◆ Task goal
Please return only the lines from the one with "Switch to the Trades tab" through the final line of the data, unchanged, with pictures omitted.

· · · · · · ·

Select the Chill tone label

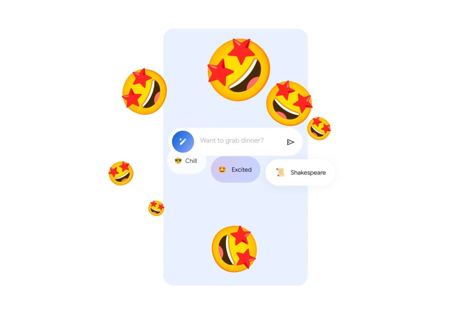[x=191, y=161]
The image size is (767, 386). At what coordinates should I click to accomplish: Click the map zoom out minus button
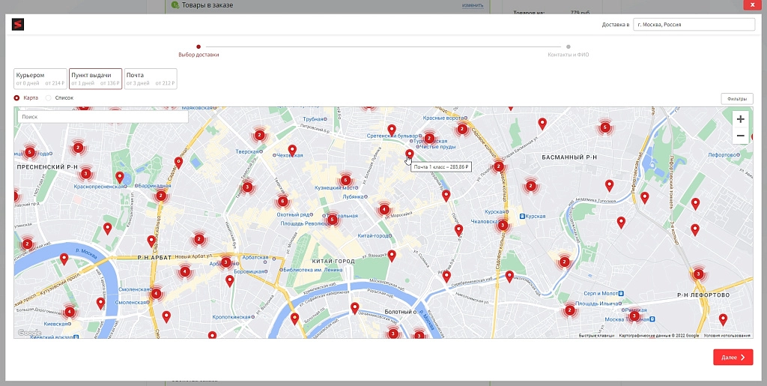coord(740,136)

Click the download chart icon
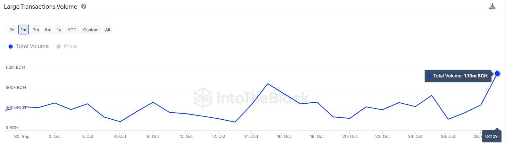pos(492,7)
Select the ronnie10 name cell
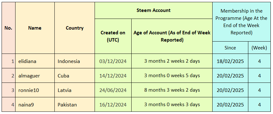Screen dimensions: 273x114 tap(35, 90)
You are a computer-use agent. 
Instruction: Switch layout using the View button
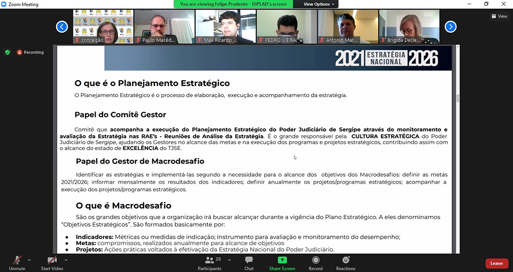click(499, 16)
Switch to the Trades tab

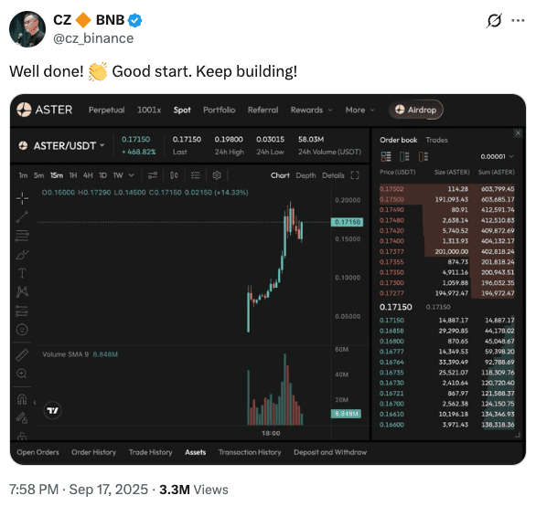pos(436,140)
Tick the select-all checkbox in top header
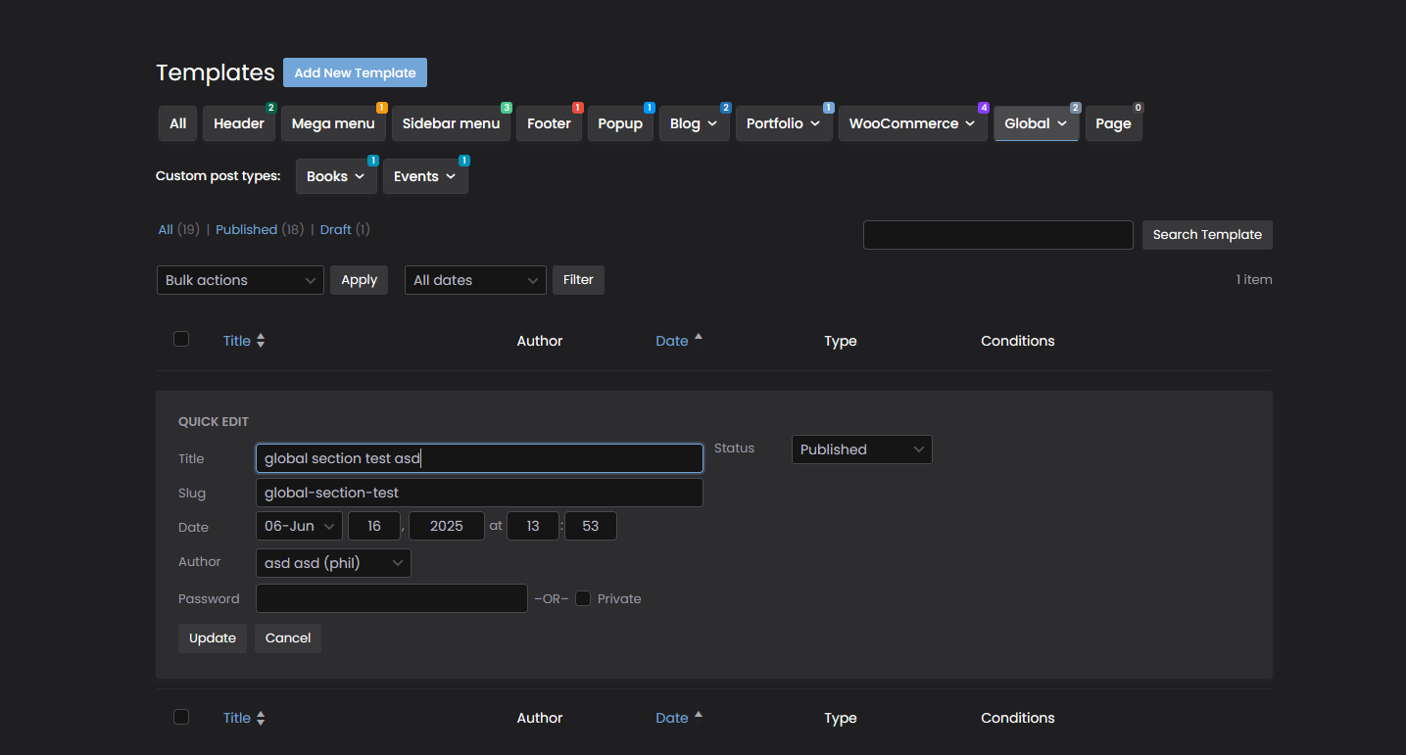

· · · · · · ·

◆ Response for this exercise
Switch to the Trades tab

pos(436,140)
Tick the select-all checkbox in top header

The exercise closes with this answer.